代表理事の広田鉄磨が執筆した記事が、食品と科学 2016年5月号に掲載されました。月刊 食品と科学様の許可を得て、公開しております。
冒頭紹介
はじめに
前稿で飲食業向けHACCPの問題点について述べました。これ以降の稿ではその対策、中でも技術的な問題の解法に肉薄してみたいと思います。第1にビジネスリスクの考え方の導入(ビジネスリスクという尺度の上での判断、ビジネスリスク案件の危害要因としての採用)、第2にゼロトレランスという亡霊の呪縛からの開放、第3に保健所の衛生監視指導との整合を図ること、最後に力量育成というハードルの克服に向かっていきたいと思います。月刊誌で発表しているという紙面上の制約もありますので今回はビジネスリスクの考え方導入について述べさせていただきます。
ビジネスリスクという尺度の上での判断
まず問題提起をします。飲食店の経営者の目に食中毒がリスクとして映っているかといえばいかがでしょう? 自治体保健行政の指導監視計画の報告書を読み漁っても、そこで明らかに「これは営業停止をくったな!」と思わせる事例はごくわずか。保健所としても明らかにその店舗で出された食事が原因している、それも複数件同じ原因菌による食中毒であることが歴然としてもいない限り、行政処分に至ることはありません。では、実際に店舗が営業停止を受ける可能性というのはどれくらいなのでしょうか。
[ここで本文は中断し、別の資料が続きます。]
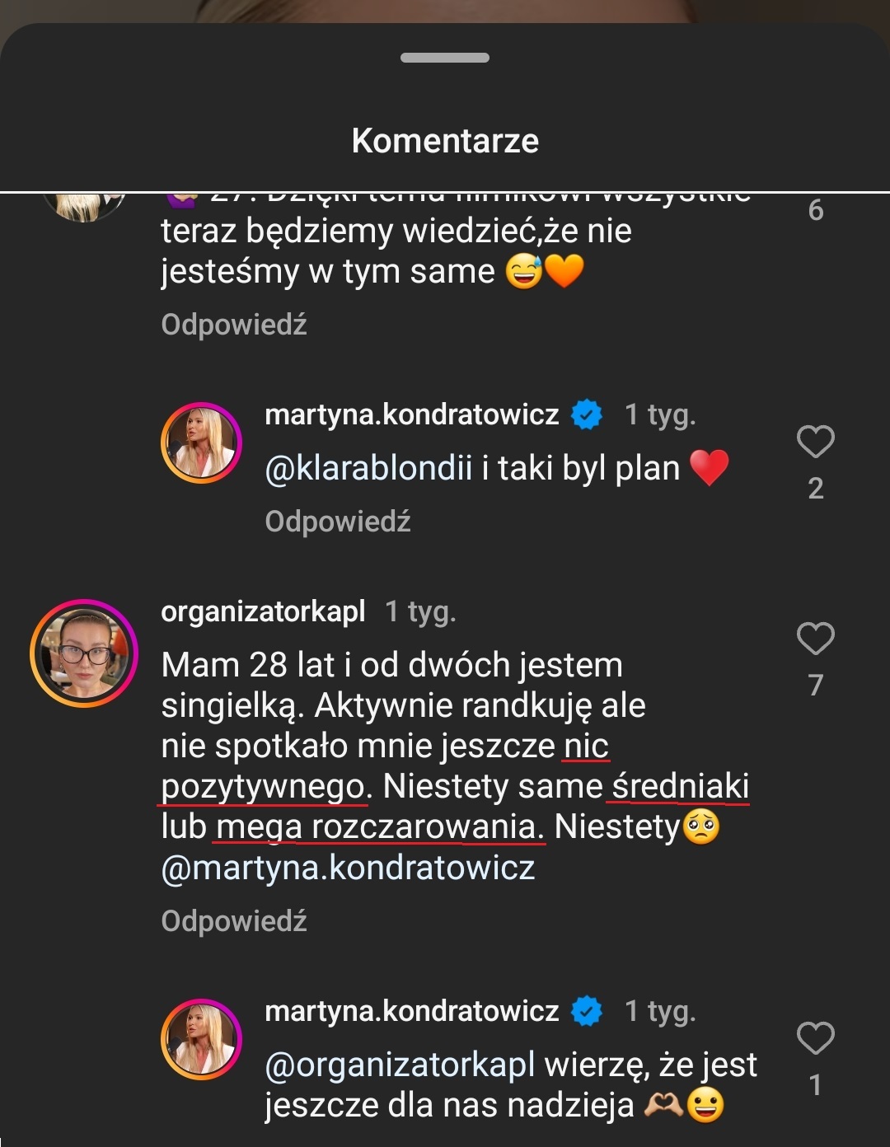The height and width of the screenshot is (1147, 890).
Task: Tap verified badge on first martyna reply
Action: point(587,414)
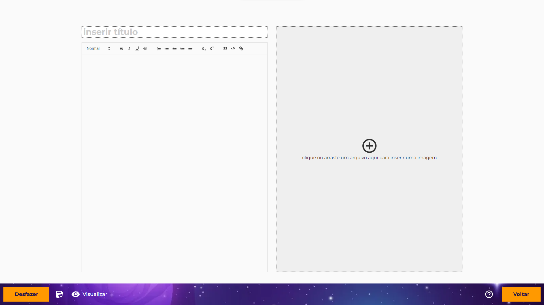Click the save icon in bottom bar
Screen dimensions: 544x305
[59, 294]
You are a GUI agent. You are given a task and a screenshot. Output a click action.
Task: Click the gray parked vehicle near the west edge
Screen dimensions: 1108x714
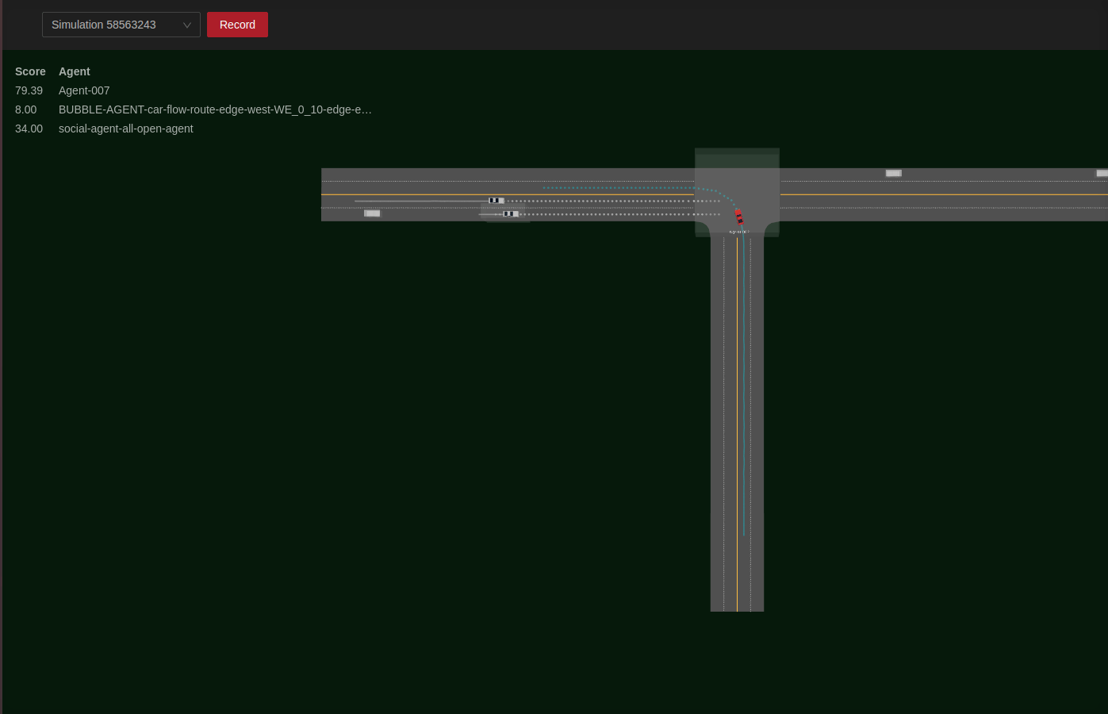372,213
私の職場に近い大阪市の例を引きますと、2014年度において飲食業店舗数は6万6780店、https://www.city.osaka.lg.jp/toshikeikaku/page/0000128684.html その中で2014年度に営業・業務停止となったものはわずか55店(食中毒事例として報告されたものは45件)でしかありません。
簡単にいいますと、道を歩いていたり車を運転していて交通事故にあい、それによって死傷を受ける程度の確率です。これでは飲食店の経営者からは可能性としては無視できるととらえられても仕方ないでしょう。また営業停止を食ったとしても数日後には営業を再開できるわけで、ちょっとの間寝ていれば直ってしまう軽い風邪程度のものでしかありません。リスクマネジメントの観点からいえば、例えば資金繰りが悪くなって倒産するとか、悪い噂が立つことで売り上げが愕然と落ちるとか、経営者自身の体や心の調子が悪くなって経営がおろそかになるとか、承継がうまくいかずに店舗を売り払う羽目になるとかのほうがはるかに現実味を帯びており、想定されるダメージが大きいからです。